Quickr per la gestione del gruppo, della collaborazione e dei suoi documenti, Connections per la gestione dei talenti, del network sociale e delle attività, Lotus Mashups per la composizione rapida di applicazioni situazionali, oppure il nuovo Notes 8 che consente ad un utente, oltre a mandare una mail, di fare business mashups integrando informazioni dai sistemi di backend mediante widgets direttamente sul client di posta.

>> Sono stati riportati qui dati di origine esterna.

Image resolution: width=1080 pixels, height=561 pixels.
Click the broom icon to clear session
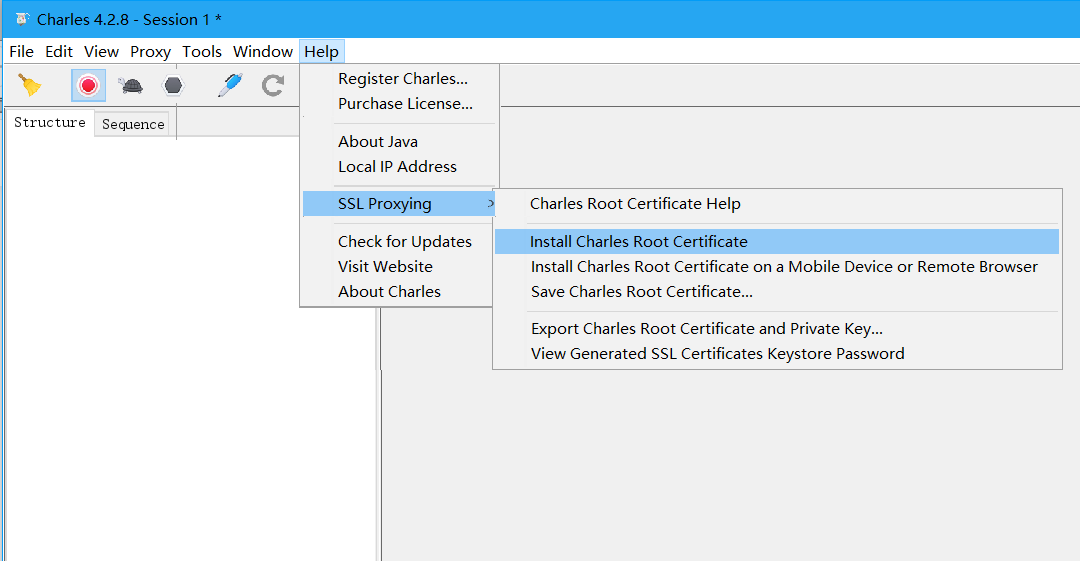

E infine per la parte di software di portale, il Portale 2.0 IBM che consente di realizzare i portali di ruolo operativo in grado di fornire l’informazione giusta al momento giusto, comporre mashups e creare applicazioni composite di tipo 2.0, e grazie alla componente Portlet Factory integrare dati, applicazioni e processi con metodi SOA di front-end da una sterminata serie di risorse».

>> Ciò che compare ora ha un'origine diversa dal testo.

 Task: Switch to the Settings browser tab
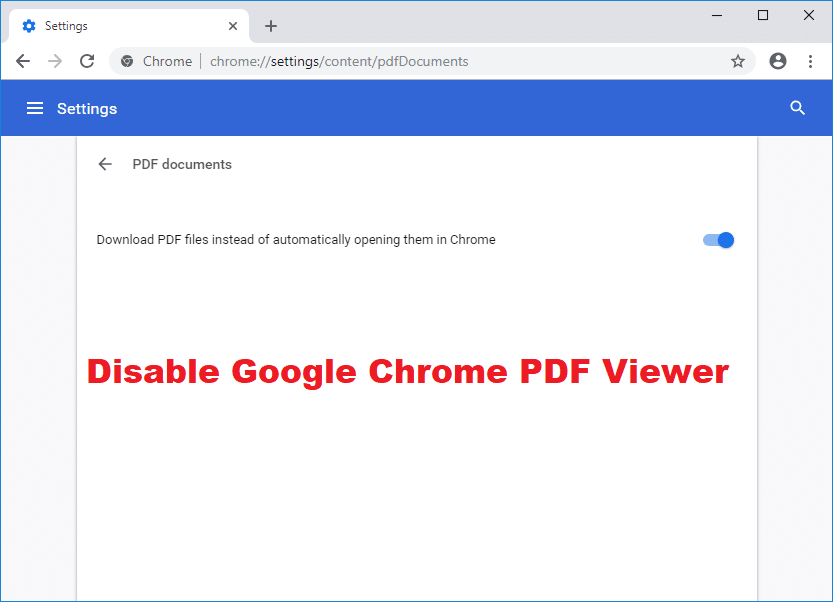coord(120,25)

Avete già avuto esperienze legate al Web 2.0 con le Pmi italiane?


«Con queste soluzioni abbiamo già aiutato, insieme ai nostri Business Partner, decine di clienti di piccole e medie dimensioni a realizzare rapidamente soluzioni tecniche ma, sopratutto, a cambiare approccio nella modellazione e nell’assemblaggio di soluzioni rapide, sperimentando in modo pragmatico i benefici operativi dell’enterprise 2.0. Due casi per tutti:
Un cliente in area industriale gestiva disegni CAD con collaboratori italiani e indiani; per migliorare la qualità delle interazioni e ridurre il numero di ricicli dei disegni con errori, è stata implementato un portale con collaborazione documentale su Quickr supportata da Sametime per la chat, il voip e la collaborazione sincrona; in questo modo l’ingegnere italiano vede in tempo reale il disegno sulla componente CAD del collega indiano, ha un controllo remoto della postazione per poter fare eventuali modifiche in fase di validazione (e registra la sessione come contenuto formativo) ed è in grado di concludere la fase di disegno con una riduzione di cicli di bozze errate del 70%. Un cliente ha realizzato una migrazione da AS/400 a SAP ERP senza alcun intervento di gestione del cambiamento. Sin dall’inizio avevano implementato il portale IBM per integrare il processo produttivo direttamente da AS/400 sul front-end, ma una volta avvenuta la migrazione il portale è stato “ripuntato” verso il SAP ERP, reintegrando informazioni direttamente dal data layer in Single Sign On, con un impegno di circa 1-2 giorni per ogni portlet che integrava dari SAP. In questo modo il portale è stato riprogrammato sulla base della user experience e quindi deployato. Con il switch-off l’attività produttiva non si è fermata nemmeno un giorno. Come la SOA, l’Enterprise 2.0 è un altro passo avanti nel cammino di innovazione che IBM traccia ogni giorno da 80 anni, insieme alle piccole, medie e grandi aziende italiane».